Data provided below:

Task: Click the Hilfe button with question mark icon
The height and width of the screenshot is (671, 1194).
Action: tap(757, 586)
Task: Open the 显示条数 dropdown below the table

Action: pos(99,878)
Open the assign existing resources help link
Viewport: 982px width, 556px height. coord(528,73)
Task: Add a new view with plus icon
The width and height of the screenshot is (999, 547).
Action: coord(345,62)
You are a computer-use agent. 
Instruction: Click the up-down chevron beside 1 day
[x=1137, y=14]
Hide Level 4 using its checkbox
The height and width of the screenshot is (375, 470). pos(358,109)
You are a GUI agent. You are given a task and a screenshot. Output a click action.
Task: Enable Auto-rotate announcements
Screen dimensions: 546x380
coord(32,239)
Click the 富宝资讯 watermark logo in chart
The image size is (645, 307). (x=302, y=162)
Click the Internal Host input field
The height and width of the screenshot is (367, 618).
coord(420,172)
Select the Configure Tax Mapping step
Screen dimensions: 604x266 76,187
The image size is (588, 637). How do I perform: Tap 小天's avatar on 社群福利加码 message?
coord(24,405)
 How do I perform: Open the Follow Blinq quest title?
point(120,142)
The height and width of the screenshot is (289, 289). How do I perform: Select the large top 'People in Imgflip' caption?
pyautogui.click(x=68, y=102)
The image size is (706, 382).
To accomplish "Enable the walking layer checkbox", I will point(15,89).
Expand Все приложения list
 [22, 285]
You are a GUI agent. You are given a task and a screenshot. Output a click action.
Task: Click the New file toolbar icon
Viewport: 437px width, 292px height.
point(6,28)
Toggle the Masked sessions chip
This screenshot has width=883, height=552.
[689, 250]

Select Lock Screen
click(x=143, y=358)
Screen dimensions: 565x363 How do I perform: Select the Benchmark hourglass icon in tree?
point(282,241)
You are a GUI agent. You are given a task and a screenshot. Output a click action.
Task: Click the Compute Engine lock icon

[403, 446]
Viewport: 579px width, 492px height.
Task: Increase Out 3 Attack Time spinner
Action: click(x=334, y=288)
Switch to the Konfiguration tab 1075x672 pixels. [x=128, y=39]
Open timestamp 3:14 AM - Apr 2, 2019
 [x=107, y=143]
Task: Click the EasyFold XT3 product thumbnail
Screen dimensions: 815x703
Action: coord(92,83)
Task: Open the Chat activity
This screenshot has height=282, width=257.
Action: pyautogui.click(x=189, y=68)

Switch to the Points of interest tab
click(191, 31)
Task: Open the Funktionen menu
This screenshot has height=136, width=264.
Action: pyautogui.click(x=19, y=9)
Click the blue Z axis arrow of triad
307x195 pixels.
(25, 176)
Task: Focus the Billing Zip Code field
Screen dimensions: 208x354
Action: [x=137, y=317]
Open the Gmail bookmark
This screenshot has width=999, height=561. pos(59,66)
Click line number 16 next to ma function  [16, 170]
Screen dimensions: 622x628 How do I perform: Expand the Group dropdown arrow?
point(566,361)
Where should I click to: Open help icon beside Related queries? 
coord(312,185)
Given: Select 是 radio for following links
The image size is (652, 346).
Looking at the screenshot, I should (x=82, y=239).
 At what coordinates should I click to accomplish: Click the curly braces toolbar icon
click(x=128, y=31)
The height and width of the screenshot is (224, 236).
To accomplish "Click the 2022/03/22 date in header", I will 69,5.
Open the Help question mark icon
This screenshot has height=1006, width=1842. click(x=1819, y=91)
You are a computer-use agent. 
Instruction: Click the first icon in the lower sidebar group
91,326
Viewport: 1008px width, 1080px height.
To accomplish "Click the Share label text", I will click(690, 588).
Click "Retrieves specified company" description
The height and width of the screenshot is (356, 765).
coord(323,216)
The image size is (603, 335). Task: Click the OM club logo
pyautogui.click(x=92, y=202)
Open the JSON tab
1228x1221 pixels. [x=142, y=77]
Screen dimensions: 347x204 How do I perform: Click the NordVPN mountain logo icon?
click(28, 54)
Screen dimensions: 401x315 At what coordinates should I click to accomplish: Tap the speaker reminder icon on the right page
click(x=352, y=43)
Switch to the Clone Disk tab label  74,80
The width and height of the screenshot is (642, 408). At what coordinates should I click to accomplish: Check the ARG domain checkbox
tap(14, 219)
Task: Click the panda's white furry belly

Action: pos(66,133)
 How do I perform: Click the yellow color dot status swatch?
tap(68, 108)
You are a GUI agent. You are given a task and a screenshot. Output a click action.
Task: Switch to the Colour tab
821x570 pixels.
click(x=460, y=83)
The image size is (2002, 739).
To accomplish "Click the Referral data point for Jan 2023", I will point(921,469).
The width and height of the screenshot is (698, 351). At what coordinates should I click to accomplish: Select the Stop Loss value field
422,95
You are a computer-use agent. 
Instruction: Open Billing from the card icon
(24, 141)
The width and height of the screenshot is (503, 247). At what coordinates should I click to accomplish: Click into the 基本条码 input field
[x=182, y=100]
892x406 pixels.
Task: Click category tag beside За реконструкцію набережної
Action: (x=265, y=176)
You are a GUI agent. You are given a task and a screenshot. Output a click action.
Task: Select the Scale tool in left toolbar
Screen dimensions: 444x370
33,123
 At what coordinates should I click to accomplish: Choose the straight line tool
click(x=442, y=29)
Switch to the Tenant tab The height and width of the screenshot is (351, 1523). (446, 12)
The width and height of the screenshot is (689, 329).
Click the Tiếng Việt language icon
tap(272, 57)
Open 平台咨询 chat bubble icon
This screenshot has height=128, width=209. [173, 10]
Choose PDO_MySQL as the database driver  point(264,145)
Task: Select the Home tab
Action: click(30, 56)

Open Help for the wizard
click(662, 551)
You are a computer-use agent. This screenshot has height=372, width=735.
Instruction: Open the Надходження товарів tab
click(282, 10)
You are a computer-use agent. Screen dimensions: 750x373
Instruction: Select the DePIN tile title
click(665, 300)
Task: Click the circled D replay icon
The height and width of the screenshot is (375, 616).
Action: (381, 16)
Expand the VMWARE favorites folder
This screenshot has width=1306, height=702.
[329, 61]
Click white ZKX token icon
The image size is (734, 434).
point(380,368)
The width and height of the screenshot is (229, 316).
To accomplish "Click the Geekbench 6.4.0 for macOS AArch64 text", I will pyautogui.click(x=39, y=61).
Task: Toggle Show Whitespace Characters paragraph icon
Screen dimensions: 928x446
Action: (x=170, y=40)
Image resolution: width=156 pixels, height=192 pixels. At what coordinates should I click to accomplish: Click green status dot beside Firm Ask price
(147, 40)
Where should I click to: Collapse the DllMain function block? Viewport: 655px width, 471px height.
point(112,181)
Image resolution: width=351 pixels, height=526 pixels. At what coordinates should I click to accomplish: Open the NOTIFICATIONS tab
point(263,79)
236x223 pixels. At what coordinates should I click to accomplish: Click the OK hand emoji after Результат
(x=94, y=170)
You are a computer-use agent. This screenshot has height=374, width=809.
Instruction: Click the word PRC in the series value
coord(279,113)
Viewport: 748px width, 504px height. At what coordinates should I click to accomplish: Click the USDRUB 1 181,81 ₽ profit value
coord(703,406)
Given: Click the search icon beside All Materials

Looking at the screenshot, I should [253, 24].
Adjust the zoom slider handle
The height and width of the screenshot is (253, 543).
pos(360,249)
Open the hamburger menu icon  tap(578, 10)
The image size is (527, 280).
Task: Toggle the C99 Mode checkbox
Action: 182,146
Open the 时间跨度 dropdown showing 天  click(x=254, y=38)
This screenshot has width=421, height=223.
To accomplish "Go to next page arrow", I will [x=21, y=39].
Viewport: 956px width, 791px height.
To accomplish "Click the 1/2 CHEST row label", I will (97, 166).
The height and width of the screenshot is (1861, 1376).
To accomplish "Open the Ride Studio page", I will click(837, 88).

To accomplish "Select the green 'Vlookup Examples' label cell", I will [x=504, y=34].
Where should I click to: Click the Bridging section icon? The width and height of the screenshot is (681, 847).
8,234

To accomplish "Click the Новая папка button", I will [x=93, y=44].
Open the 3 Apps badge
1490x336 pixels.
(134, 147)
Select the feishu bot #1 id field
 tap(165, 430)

End of Data provided.

- Work task -
Within the data above, the span starting at the line containing "braces toolbar icon" and ending at the line containing "Viewport: 1008px width, 1080px height." is to be retyped exactly, with no other lines.

- Exercise result -
 At what coordinates should I click to accomplish: Click the curly braces toolbar icon
click(x=128, y=31)
The height and width of the screenshot is (224, 236).
To accomplish "Click the 2022/03/22 date in header", I will 69,5.
Open the Help question mark icon
This screenshot has height=1006, width=1842. click(x=1819, y=91)
You are a computer-use agent. 
Instruction: Click the first icon in the lower sidebar group
91,326
Viewport: 1008px width, 1080px height.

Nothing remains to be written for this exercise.